The modern corporation is the only citizen that the law dictates should pursue its own self-interest. As a consequence, the public interest is threatened to the point where government cannot fulfill the job for which it was created. We have been able to survive this self-inflicted paradox for nearly 100 years, but companies keep getting bigger and the damage that gets done keeps getting worse. Things like global warming show just how incompatible the modern corporation and the liberal democracy are.

All this begs the question, where is corporate self-restraint and respect for the public interest going to come from? More regulation? Corporate social responsibility? Triple bottom line accounting? Socially responsible investing? No. While each of these solutions helps a little bit, they treat the symptoms, but leave the cause in place. Something must be done to eliminate the cause.

The cause of the lack of corporate self-restraint is the duty of directors to act in the best interests of the corporation. This drives all corporate action that damages the public interest. This duty to act in the corporation's self-interest must be balanced with respect for the public interest.

Luckily, this is not that difficult. With regard to the duty of directors, the corporate law is the same the world over. A uniform change to the duty of managers to act in the best interests of the corporation will dramatically change corporate behavior everywhere.

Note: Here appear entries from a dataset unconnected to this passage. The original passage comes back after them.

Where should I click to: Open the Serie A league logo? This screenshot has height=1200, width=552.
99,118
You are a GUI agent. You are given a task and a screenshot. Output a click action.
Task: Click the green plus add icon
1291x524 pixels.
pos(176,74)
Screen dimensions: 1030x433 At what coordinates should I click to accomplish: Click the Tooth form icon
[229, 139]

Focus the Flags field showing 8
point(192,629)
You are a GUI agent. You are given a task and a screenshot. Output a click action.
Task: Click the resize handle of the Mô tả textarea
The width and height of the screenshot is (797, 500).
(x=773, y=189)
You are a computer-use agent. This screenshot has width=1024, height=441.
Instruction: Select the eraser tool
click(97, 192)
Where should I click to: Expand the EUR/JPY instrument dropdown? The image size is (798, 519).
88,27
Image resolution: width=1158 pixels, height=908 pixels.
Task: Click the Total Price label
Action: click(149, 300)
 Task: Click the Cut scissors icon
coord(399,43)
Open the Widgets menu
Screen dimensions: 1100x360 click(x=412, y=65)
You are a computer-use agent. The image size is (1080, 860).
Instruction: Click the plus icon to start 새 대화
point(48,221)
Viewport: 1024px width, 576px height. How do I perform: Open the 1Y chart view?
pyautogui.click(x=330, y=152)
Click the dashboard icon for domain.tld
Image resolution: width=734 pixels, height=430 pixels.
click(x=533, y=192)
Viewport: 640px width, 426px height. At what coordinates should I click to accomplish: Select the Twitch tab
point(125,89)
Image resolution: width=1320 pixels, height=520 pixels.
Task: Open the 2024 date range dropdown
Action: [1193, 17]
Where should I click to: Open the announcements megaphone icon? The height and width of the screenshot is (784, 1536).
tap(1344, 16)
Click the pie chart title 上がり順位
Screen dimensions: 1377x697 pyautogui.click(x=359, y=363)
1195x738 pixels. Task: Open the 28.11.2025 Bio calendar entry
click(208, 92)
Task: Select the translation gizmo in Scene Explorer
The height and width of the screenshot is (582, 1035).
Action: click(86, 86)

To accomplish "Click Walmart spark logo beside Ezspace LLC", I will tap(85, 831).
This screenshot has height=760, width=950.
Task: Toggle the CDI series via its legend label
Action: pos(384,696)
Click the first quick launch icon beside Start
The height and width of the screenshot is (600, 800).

Management experts will tell you changing the duty of directors is changing the corporation at its point of highest leverage. Here a small change that is easily understandable and appeals to people's highest standards can have the most effect.

This change must reflect the fact that profits and the public interest are not necessarily mutually exclusive. You can have both. In fact, the change to profits without damaging the public interest is likely in the long run to result in higher overall profits.

This change need not change the fundamental purpose of the corporation, that it earn a financial return for its owners. It also need not confuse the direction of the corporation so that corporate managers have more than one goal.

The way to make this change most effectively is to make it clear to corporate managers that their duty to act in the corporation's best interest has limits. When they find their company harming the environment and other elements of the public interest, they should cause it to stop. Their duty should be changed from simply pursuing the corporation's best interest to pursuing the corporation's best interests but not at the expense of the public interest.

Code for Corporate Citizenship

This change should in effect become a kind of corporate Hippocratic Oath, that management acts in a way that "first does no harm." This will cause companies to become respectful of the public interest. It will cause them to become better citizens.

The corporate law should be amended to change the duty of directors by adding 28 words that will protect five particular elements of the public interest. These words are:

"...but not at the expense of the environment, human rights, public health and safety, dignity of employees or the welfare of the communities in which the corporation operates."

I call these 28 words the Code for Corporate Citizenship. They are not set in concrete. Some will say that the dignity employees is not part of the public interest. Others will suggest one or more elements of the public interest which should be included. In addition, others will rightly point out that these words cannot be added on one day and become effective the next. A transition period will have to be included that will give today's corporations time to write-off investments in plant, technologies and processes that damage the public interest and invest in new plant, technologies and processes that are public interest benign.

The point of the Code is to tell corporations that we expect their behavior to be tempered by a healthy respect for the public interest. We expect them to behave like good citizens. This is not too much to ask. They are our most powerful citizens.

Whether the definition of good citizenship protects four, five or six elements of the public interest and whether their citizenship begins five, ten or fifteen years from now is not as important as the determination that their behavior should begin to change. Their citizenship has become a necessity.